Could you write out the opening lines of the data, word for word, stopping after the line that contains "You are a computer-use agent. The"?

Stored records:
• • • • •

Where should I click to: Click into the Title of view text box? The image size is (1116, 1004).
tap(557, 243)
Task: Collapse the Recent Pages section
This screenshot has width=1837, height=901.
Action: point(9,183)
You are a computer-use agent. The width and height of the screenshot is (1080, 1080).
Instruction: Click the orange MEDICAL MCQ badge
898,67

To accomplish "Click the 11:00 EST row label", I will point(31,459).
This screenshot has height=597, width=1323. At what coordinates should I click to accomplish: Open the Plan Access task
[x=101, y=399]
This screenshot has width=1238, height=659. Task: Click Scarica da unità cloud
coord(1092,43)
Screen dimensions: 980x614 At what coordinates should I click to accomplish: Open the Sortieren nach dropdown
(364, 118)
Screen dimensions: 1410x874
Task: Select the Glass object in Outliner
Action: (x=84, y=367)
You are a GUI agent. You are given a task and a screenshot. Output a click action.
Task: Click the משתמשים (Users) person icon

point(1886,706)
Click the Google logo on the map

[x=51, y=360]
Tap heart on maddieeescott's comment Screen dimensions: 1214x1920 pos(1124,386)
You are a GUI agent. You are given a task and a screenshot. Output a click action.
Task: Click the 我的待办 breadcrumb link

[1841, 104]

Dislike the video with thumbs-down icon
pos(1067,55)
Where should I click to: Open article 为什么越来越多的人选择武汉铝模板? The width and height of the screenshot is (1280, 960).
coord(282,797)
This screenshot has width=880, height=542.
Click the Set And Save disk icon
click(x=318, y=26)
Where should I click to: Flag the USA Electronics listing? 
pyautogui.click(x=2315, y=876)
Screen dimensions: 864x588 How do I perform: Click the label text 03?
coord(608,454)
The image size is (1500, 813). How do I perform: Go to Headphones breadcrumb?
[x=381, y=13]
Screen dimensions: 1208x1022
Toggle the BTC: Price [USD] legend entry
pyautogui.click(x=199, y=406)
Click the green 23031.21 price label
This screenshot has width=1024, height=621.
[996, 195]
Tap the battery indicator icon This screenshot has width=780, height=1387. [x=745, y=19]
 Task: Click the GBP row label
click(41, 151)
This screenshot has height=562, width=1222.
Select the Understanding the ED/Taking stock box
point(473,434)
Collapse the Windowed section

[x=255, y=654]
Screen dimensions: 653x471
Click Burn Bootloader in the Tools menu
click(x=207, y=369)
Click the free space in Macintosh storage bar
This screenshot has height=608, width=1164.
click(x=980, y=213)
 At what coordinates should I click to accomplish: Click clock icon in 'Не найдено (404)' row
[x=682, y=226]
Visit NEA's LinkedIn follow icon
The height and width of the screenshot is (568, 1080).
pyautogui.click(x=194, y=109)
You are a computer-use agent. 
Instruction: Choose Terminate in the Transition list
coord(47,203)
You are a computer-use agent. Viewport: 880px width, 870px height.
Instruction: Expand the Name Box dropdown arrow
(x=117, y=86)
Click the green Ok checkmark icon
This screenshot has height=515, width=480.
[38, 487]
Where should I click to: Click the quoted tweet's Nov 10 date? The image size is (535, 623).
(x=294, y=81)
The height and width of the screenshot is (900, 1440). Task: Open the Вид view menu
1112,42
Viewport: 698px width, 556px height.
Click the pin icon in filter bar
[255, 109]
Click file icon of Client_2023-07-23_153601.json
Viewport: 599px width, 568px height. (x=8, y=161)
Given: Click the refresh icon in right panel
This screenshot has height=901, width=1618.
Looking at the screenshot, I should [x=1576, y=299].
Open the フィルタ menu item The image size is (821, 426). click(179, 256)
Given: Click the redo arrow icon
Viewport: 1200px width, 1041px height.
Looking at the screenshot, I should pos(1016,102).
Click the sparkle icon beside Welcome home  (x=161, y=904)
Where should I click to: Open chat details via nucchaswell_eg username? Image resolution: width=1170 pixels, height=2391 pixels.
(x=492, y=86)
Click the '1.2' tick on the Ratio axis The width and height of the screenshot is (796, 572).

• • • • •

*RESULT OF THE EXERCISE*
Where should I click to: Click into the Title of view text box? The image size is (1116, 1004).
tap(557, 243)
Task: Collapse the Recent Pages section
This screenshot has width=1837, height=901.
Action: point(9,183)
You are a computer-use agent. The width and height of the screenshot is (1080, 1080).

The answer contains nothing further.